Book Review

Title: On-Chip ESD Protection for Integrated Circuits and IC Design Perspective
Author: Albert Z. H. Wang
Publisher: Kluwer Academic Publishers, 2002

IC designers, whether they like it or not, have the nuisance job of finding the ESD protection solution for the IC chip. If there is no ESD protection provided within the IC, nobody will buy the chips and a company will loose the market to its competitors. What makes life more complicated is that as IC technologies advance, the customer demands IC ESD robustness. The complexity of on-chip ESD protection thus increases dramatically, and is often difficult to implement.
This book discusses ESD protection circuit design problems from the IC designer’s perspective. It discusses fundamental and advanced materials needed by a circuit designer for designing ESD protection circuits. Among the salient features of this book are: a) testing models and standards adopted by the US Department of Defense, EIA/JEDEC, ESD Association, Automotive Electronics Council, IEC, etc., b) ESD failure analysis, protection devices, and protection of subcircuits, c) whole-chip ESD protection and ESD-to-circuit interactions, d) advanced low parasitic compact ESD protection structures for RF and mixed-signal IC’s, and e) mixed-mode ESD simulation-design methodologies for design prediction ESD-to-circuit interactions.
This book is composed of ten chapters and three appendices of some 300 pages. Each chapter comes with an appropriate number of references. The book is written from a circuit designer’s perspective and focuses on circuit design issues. The author tries to involve several real world design examples for teaching purposes. The book starts with Chapter 1 with an introduction to ESD protection fundamentals including the ESD origins, ESD test models and standards. In Chapter 2, the book moves on to ESD models. ESD events relevant to ICs are depicted by ESD models, such as a human body model (HBM), a machine model (MM), a charged device model (CDM), transmission line pulsing (TLP), and IEC, corresponding to their origins. These ESD test standards are the basis for developing ESD testing systems as well as for ESD protection simulation and design. The discharges in these ESD models can be simplified to a second order RLC network with different parametric values. Critical ESD discharge parameters must conform to the ideal discharge waveforms defined by the various ESD standards. The ESD robustness of IC parts is classified by performing ESD zapping measurements using ESD testing systems based upon different ESD test standards. These standards tell you what the ESD discharge waveform should look like, but they do not tell you how to produce it.
Chapter 3 presents ESD protection device solutions. Single device ESD protection structures and their basic device physics are discussed in this chapter. The principles in ESD protection are to generate a low-impedance shunting channel to safely discharge large ESD currents and to clamp pad voltage to a sufficient low level. Diodes are the simplest, but they have complications. BJT is the basis for most active ESD protection structures including MOS and SCR types. NMOS is the most commonly used ESD protection structure in CMOS IC design, though it also has its drawbacks. SCR is one of the most efficient ESD protection structures, offering ESD protection of up to 80 V/um width, which makes it an attractive choice for ESD protection of RF and mixed signal ICs. However, success in designing SCR ESD protection largely depends upon how well one can control the latch-up.

◆ Given task 1
According to the book review, which structure is the most commonly used ESD protection structure in CMOS IC design?
◆ Given task 2
Pick out every line of the entries below that contains the string "heart". Case counts.

◆ Input rows

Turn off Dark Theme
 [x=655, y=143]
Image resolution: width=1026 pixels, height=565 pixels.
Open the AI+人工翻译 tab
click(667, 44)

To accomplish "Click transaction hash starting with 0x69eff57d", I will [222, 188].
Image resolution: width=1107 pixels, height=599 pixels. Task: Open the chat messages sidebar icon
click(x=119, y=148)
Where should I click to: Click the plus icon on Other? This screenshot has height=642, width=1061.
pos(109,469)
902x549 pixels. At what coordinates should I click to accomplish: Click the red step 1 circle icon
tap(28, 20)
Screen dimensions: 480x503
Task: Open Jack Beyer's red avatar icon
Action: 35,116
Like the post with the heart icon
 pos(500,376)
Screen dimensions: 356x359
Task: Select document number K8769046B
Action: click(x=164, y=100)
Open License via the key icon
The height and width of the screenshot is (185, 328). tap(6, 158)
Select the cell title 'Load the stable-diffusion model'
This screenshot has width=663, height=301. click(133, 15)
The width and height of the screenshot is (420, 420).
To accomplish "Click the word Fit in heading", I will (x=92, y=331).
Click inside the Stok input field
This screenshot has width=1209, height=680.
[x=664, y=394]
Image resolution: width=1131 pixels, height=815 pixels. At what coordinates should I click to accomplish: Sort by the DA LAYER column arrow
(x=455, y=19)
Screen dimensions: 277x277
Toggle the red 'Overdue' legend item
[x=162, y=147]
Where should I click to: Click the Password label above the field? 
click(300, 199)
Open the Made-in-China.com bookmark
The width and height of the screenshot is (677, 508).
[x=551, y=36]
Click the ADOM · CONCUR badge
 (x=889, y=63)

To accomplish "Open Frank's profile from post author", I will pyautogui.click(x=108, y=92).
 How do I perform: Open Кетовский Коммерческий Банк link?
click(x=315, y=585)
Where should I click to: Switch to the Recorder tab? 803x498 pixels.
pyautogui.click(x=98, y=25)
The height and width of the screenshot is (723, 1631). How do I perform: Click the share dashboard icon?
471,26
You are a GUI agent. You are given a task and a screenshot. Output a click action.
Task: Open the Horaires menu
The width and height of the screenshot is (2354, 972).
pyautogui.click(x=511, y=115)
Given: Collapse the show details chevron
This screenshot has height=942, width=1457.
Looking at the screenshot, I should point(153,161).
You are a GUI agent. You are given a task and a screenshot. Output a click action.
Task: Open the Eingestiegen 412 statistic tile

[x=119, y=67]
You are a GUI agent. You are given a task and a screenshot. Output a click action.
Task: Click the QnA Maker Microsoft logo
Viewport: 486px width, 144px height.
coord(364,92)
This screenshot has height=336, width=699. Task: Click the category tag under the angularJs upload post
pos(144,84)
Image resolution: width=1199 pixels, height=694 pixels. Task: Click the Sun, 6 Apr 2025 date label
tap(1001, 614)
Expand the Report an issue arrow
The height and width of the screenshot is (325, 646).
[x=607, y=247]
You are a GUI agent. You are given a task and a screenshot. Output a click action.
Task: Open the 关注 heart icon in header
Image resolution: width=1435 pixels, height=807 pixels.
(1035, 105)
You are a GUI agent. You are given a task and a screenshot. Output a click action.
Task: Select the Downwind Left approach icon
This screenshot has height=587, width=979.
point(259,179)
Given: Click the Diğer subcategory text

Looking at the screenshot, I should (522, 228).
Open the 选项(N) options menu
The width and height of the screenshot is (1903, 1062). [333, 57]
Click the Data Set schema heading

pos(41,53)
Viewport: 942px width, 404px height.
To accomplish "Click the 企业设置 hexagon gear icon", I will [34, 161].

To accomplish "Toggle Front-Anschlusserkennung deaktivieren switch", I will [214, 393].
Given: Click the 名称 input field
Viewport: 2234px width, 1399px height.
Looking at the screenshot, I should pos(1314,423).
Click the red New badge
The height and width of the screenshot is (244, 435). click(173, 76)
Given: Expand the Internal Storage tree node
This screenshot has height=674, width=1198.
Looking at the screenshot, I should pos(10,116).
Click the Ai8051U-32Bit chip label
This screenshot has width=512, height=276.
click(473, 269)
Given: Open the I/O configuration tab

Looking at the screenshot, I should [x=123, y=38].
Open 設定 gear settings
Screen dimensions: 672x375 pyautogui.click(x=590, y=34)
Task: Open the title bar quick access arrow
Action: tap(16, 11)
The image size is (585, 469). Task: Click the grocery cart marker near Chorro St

◆ Answer 1
NMOS.

◆ Answer 2
Like the post with the heart icon
Task: Open the 关注 heart icon in header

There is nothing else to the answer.